* [What to produce]: Reproduce verbatim the stretch of the records from the line containing "This screenshot has" through the end of the records, including both ends. Leave the pictures out of your output.

* [Given information]:

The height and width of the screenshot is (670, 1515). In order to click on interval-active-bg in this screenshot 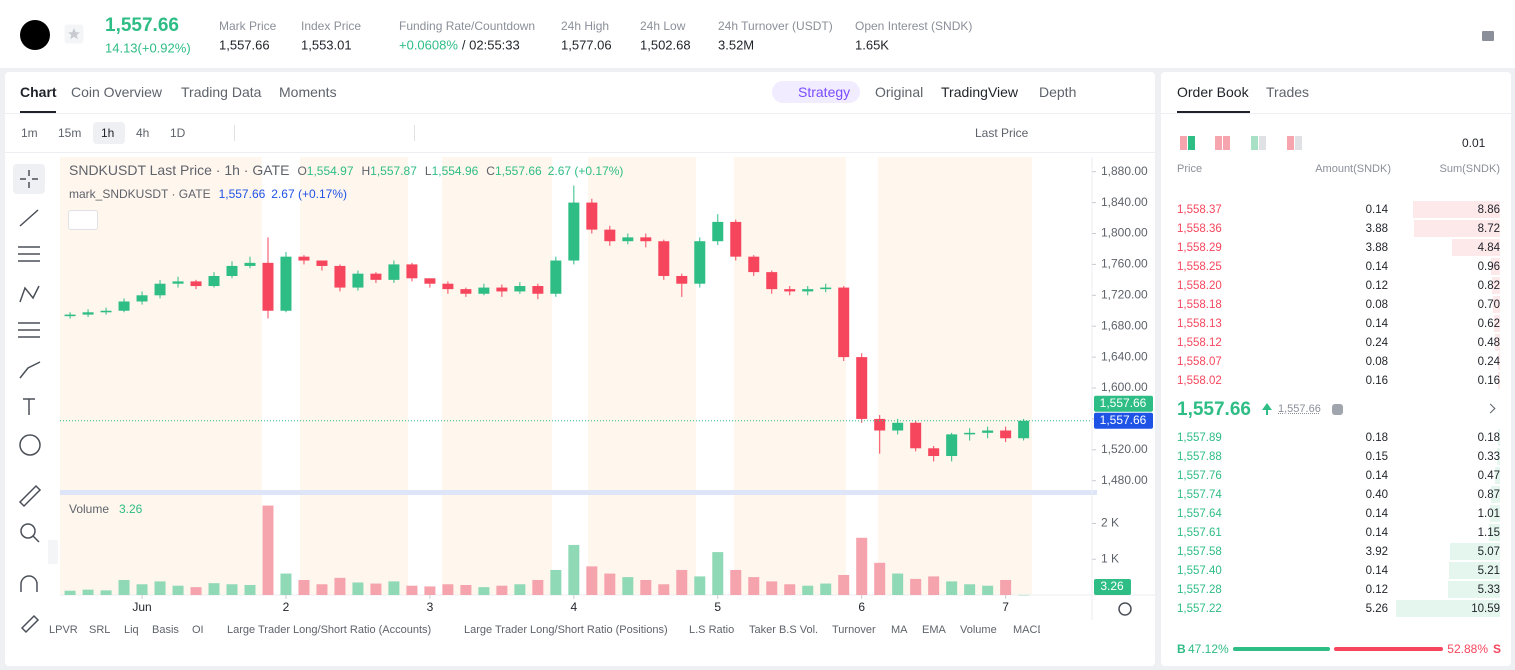, I will do `click(109, 133)`.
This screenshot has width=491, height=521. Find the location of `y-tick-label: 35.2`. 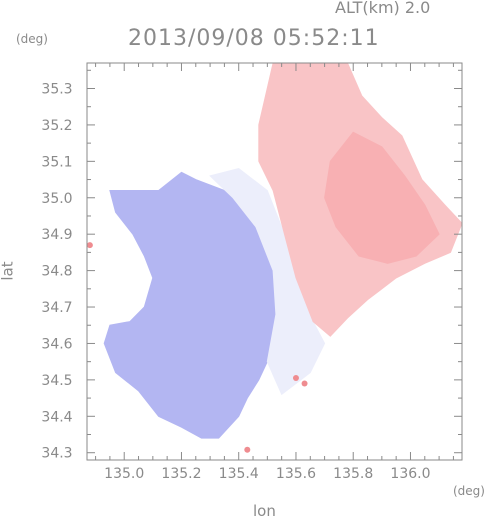

y-tick-label: 35.2 is located at coordinates (56, 126).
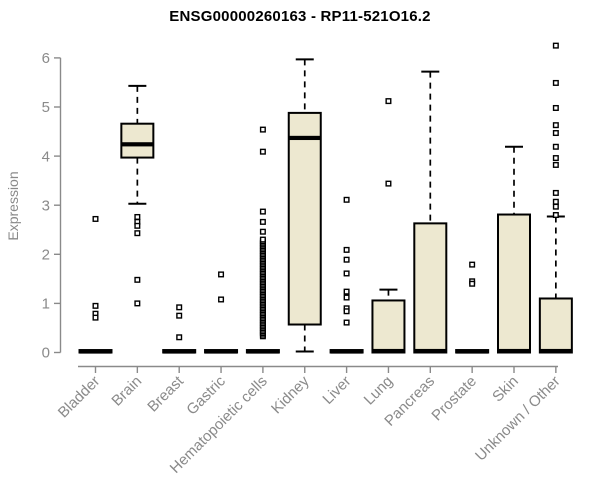  What do you see at coordinates (180, 329) in the screenshot?
I see `boxplot-breast` at bounding box center [180, 329].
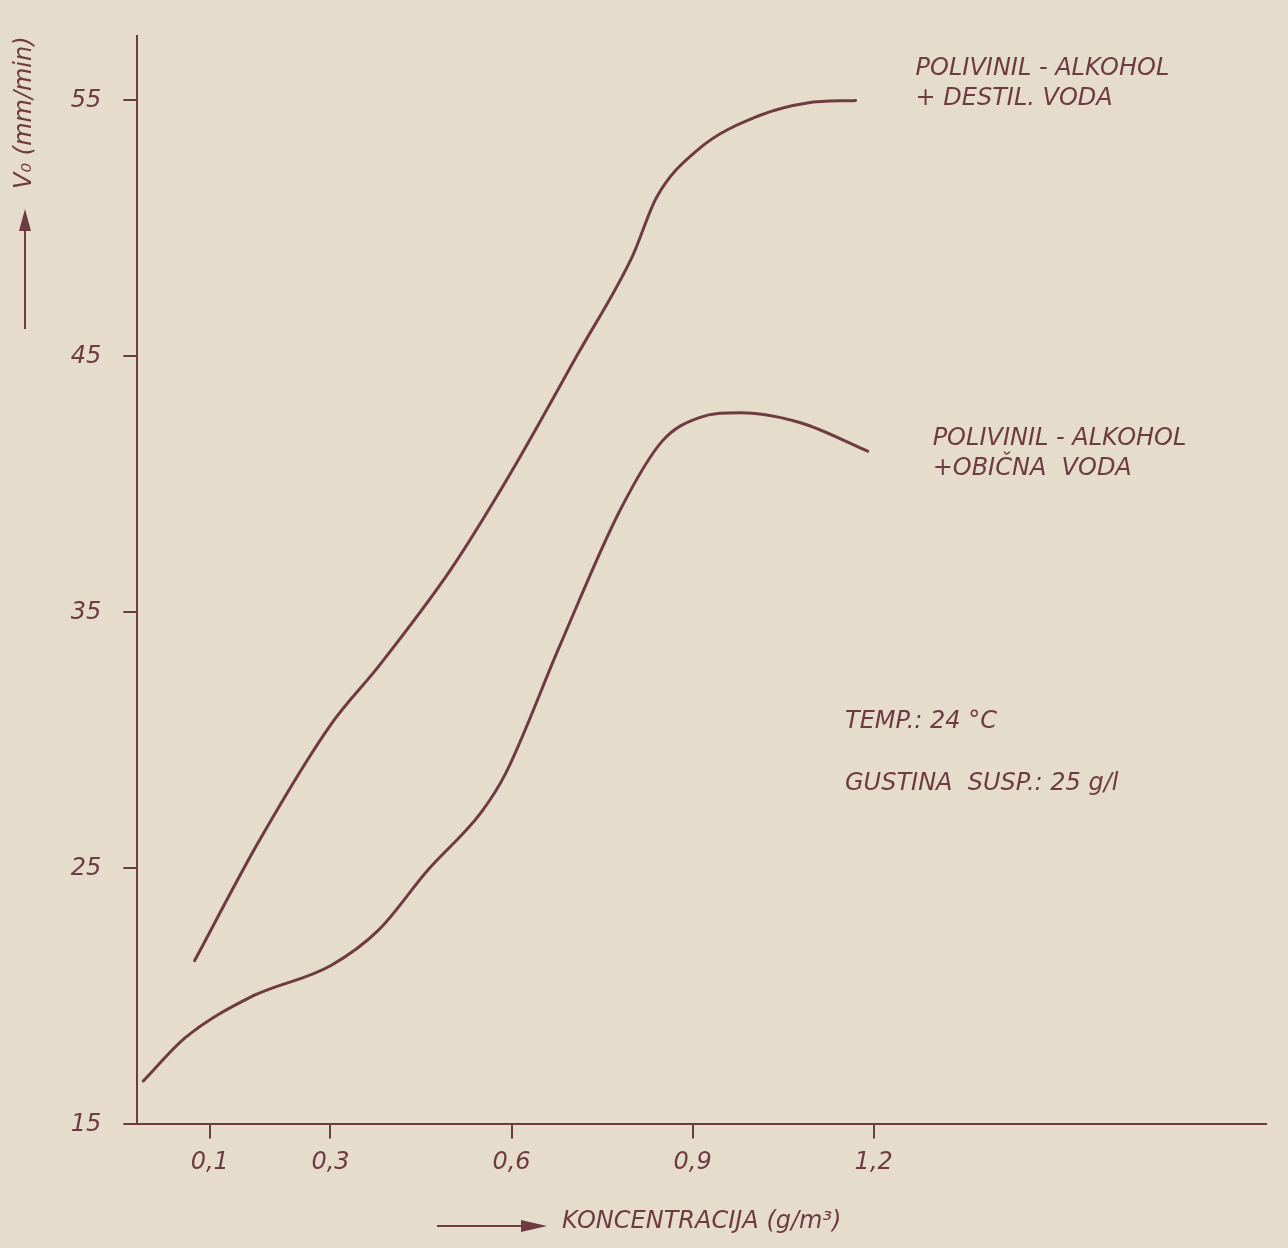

* [Answer for the task]:
This screenshot has width=491, height=521. Find the location of `y-tick-label: 35.2`. 

y-tick-label: 35.2 is located at coordinates (56, 126).
  What do you see at coordinates (180, 329) in the screenshot?
I see `boxplot-breast` at bounding box center [180, 329].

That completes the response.